The SEAI is in charge of the €8 billion home insulation package, which funds homeowners for up to half the cost of retrofitting their property.
The names of four firms will be posted on the SEAI's website "mid-way through next week", Ciaran Byrne, Director of National Retrofit at SEAI, said.
He added that posting the names of the two firms currently approved could see them swamped, due to the high level of interest in the programme.
An additional 17 companies are now "actively engaged" in the process of becoming 'one stop shops', SEAI chief executive William Walsh said.
He added that he wants to see the process "expedited" for those companies not yet approved, but who are already lining up customers.

"Delivery at pace is important," Mr Walsh emphasised.
"It's pretty much broadly in line with what we expected," Ciaran Byrne said when asked if he was happy with progress to date.
"We're about where we need to be.
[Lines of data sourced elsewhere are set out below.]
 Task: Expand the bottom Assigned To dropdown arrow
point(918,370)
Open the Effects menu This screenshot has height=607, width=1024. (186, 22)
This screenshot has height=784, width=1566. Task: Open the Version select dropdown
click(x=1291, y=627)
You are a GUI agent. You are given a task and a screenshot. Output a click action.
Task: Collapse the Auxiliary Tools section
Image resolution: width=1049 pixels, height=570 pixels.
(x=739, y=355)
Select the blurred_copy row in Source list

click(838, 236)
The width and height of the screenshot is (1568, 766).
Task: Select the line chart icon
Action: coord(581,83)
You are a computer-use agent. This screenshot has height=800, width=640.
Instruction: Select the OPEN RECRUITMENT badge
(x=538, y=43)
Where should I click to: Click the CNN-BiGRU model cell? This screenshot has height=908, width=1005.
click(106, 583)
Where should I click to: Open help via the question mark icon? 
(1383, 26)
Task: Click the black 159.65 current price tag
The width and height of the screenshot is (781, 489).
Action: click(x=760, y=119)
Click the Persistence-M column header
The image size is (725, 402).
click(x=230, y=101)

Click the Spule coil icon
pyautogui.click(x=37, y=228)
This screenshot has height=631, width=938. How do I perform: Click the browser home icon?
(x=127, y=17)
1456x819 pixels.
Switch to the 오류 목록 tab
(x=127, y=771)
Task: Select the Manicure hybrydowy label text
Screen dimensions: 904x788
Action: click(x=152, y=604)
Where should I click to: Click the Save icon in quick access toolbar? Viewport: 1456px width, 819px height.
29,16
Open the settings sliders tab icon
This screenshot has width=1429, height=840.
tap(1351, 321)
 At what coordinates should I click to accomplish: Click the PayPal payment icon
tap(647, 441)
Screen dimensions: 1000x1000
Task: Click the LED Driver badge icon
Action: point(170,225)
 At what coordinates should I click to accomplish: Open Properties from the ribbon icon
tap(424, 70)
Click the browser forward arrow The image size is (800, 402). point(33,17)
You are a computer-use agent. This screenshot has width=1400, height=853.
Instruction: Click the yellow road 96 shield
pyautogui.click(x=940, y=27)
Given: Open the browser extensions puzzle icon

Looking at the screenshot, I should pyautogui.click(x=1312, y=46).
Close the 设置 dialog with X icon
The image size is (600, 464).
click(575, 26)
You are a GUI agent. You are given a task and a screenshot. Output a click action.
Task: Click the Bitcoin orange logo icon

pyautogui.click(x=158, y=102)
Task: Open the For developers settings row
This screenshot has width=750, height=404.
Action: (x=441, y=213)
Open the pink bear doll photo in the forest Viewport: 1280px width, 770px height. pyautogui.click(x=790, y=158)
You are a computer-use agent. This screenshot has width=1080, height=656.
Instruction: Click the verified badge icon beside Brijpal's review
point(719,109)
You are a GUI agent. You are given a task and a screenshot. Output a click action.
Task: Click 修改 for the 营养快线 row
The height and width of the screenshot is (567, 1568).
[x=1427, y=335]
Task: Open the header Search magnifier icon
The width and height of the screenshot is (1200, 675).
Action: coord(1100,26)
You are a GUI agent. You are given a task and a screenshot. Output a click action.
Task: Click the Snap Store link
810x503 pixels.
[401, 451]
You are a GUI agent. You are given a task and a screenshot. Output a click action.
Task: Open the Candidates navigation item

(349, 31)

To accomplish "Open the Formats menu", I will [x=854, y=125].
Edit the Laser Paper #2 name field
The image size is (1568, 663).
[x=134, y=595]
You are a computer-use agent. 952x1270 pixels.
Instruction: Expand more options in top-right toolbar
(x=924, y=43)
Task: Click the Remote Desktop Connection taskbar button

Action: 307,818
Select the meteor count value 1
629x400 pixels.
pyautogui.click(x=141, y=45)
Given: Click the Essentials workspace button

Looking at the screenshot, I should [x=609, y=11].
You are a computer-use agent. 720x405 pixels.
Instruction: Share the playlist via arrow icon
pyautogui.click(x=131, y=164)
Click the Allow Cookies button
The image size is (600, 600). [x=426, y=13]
Obviously we'd like to be a little bit quicker," he added.
Many of the companies applying already "have a national footprint" and many "are linked to utility providers," Mr Byrne said.
Brian O'Mahony, Head of National Retrofit and Communities, said that by the end of the year the SEAI aims to have 21 'one stop shops' operating.
Progress to date gives "comfort that we will achieve that easily" and so be able to meet the demand that is there, he said.
Mr Walsh noted the impact that the Russian invasion of Ukraine is having, and said that the SEAI is working "to mitigate impacts which will affect all of society".
Ciaran Byrne agreed and said that the war has "really supercharged things" and it has created a "before and after" scenario.
The environment, including the rising cost of materials, is now "moving really, really fast", he told Jennifer Whitmore.
The Social Democrats TD revealed that she has "recently been through the retrofitting process", found it very difficult to get workers or materials, and expressed concern that this might make it more difficult to hit retrofitting targets.
Mr Byrne said that 865 homes were retrofitted in Q1 this year, and that the target of 400 homes a month will be reached "in the next two months".
The retrofit programme runs until the end of the decade.

Mr Walsh said that its implementation will see the seven million tonnes of CO2 emitted by the residential sector in 2018 roughly halved by 2030.
And he said that the findings of the the latest IPCC report are "alarming".
There "will be ample opportunity" for smaller contractors to partner with bigger companies to provide specific services, he said, adding that this is a practice that "is already happening extensively in the industry".
Mr Byrne pointed out that this will ensure that local contractors can participate in the programme.
He added that "the low interest loan will be very significant" in encouraging people to sign up, and said that it will be available later this year.
Committee Chair Brian Leddin, Green Party, noted that even those people with money saved will likely wait for those loans to become available.
Mr Byrne noted that the funding is available to "non-commercial landlords".
"Many of the works can be carried out with the residents living in situ", Mr O'Mahony told Independent Senator Alice-Mary Higgins.
The senator had expressed concern over tenants facing possible eviction as a result of works being undertaken.
Paul Murphy, Solidarity-PBP, said that there is "very little here for private renters", and agreed that the programme may lead to evictions, or higher rents.